Image 3a5d28db8292...

EXPERT: gemini-3-flash-free VERSION 1

RUNTIME: nugit/gemini/gemini-3-flash-preview

INTEL_VERIFIED

# Technical Data Extraction: Comparing Test-time and Pretraining Compute

## 1. Document Overview
This image contains two line graphs comparing the effectiveness of increasing test-time compute versus pretraining compute across different problem difficulty levels on the MATH dataset.

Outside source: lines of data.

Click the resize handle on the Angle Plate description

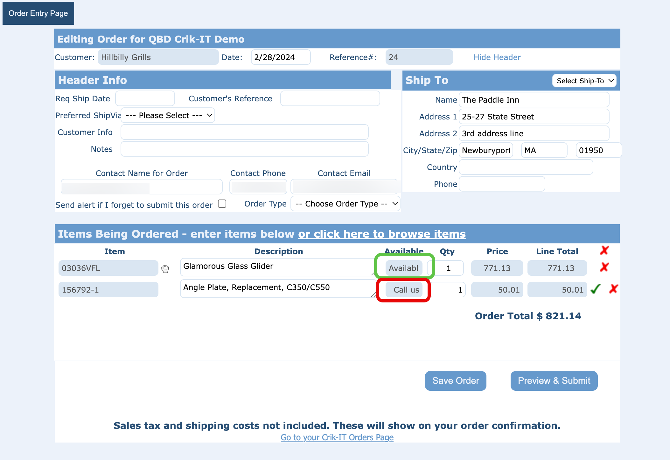373,295
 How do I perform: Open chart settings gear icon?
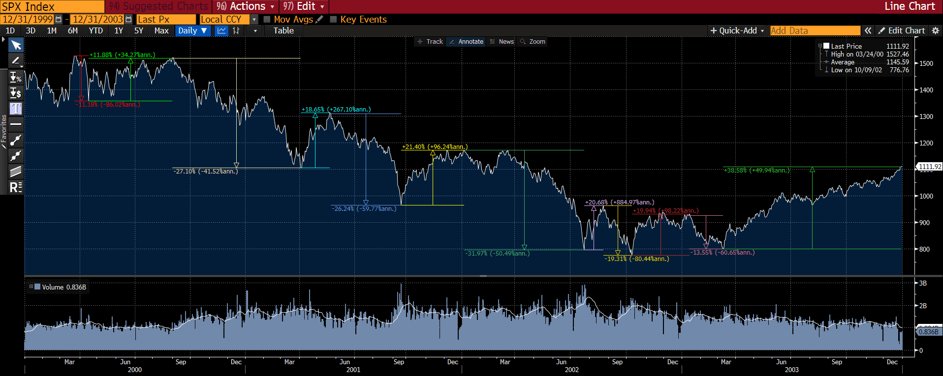click(x=936, y=30)
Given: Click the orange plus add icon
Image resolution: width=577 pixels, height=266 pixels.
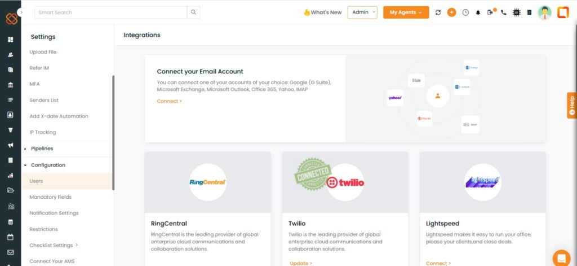Looking at the screenshot, I should tap(451, 12).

*   **Main Title:** Comparing Test-time and Pretraining Compute
*   **Sub-charts:** 
    1.  **Revisions** (Left)
    2.  **PRM Search** (Right)
*   **Language:** English

---

## 2. Component Isolation

### A. Global Legend & Scales
*   **Y-Axis (Both):** MATH Difficulty Level Accuracy (%)
    *   **Range:** 0 to 100 (Left chart), 0 to 80+ (Right chart).
    *   **Markers:** 0, 20, 40, 60, 80, 100.
*   **X-Axis (Both):** Proportional to Inference FLOPs
    *   **Scale:** Logarithmic (Base 2).
    *   **Markers:** $2^0, 2^1, 2^2, 2^3, 2^4, 2^5, 2^6, 2^7, 2^8$.
*   **Color Gradient Legend (Right Side):** Difficulty Level
    *   **Scale:** 1 (Purple/Top) to 5 (Blue/Bottom).
    *   **Mapping:** 
        *   Level 1: Purple
        *   Level 2: Red/Pink
        *   Level 3: Green
        *   Level 4: Orange/Brown
        *   Level 5: Blue
*   **Bottom Legend (Symbols & Lines):**
    *   **Star ($\star$):** Pretraining Compute
    *   **Circle-Line ($\bullet$):** Test-time Compute
    *   **Blue Dashed Vertical Line:** $R \gg 1$
    *   **Orange Dashed Vertical Line:** $R \approx 1$
    *   **Green Dashed Vertical Line:** $R \ll 1$

---

## 3. Data Analysis: Revisions (Left Chart)

### Trend Verification
All data series show a positive correlation between inference FLOPs and accuracy. The slope is steepest for Level 1 (Purple) and Level 2 (Red), while Level 5 (Blue) remains nearly flat near 0% accuracy.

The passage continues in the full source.